La méthodologie des cohortes rétrospectives n’est presque jamais détaillée dans les articles et pourtant elle est essentielle. Si on s’intéresse, par exemple, au pronostic d’une maladie après diagnostic, on voudra inclure les sujets au moment du diagnostic. Si la recherche s’effectue dans des dossiers médicaux électroniques, les patients atteints de la maladie seront identifiés par une donnée structurée ou non structurée, tel qu’un code diagnostic, le résultat d’un examen biologique ou des mots-clés dans le texte. Il est aussi possible de se baser sur une combinaison de plusieurs éléments (pe. code diagnostic OU biologie). Cette étape conduira à la pré-sélection d’un ensemble de dossiers qui seront ensuite relus, afin de confirmer le diagnostic et les critères d’inclusion.
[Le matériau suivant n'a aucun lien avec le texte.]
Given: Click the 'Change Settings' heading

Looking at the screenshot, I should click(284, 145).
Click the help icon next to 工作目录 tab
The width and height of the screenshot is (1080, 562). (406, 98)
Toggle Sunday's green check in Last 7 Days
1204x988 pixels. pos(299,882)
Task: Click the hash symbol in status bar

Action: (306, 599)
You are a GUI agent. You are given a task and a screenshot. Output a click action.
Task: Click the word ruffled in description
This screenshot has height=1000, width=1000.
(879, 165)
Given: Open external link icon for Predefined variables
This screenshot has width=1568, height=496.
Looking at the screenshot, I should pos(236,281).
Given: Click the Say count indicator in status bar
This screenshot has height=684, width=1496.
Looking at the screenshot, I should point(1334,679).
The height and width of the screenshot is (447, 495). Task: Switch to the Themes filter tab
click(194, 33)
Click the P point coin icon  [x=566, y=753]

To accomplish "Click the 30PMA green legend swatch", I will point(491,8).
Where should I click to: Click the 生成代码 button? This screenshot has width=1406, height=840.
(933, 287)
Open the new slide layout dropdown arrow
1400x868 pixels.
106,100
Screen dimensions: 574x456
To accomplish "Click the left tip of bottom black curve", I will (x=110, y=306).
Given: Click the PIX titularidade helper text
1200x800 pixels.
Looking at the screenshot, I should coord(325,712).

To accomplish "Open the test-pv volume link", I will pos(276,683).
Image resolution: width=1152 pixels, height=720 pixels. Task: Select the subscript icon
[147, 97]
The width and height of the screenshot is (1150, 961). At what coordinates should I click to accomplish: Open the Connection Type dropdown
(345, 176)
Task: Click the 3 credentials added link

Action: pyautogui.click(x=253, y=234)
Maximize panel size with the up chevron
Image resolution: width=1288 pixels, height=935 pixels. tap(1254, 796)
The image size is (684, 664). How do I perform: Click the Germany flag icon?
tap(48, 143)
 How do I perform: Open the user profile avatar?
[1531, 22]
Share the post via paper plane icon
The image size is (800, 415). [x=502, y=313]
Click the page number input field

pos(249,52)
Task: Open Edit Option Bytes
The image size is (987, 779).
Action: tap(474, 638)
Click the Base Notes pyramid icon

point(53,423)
Trois dates peuvent alors être définies pour chaque sujet:

  1. La date de diagnostic de la maladie (ou date de début des symptômes si c’est ça qui nous intéresse)
  2. La date de la première visite présente dans le dossier médical du centre (ou des centres pour les cohortes multicentriques)
  3. La date index, c’est-à-dire, la date du premier document qui a permis à ce patient d’être pré-sélectionné. Si c’est la combinaison de plusieurs documents (pe. dosage biologique + code diagnostic), alors c’est la date à partir de laquelle les documents sont suffisants pour que le patient ait été pré-sélectionné.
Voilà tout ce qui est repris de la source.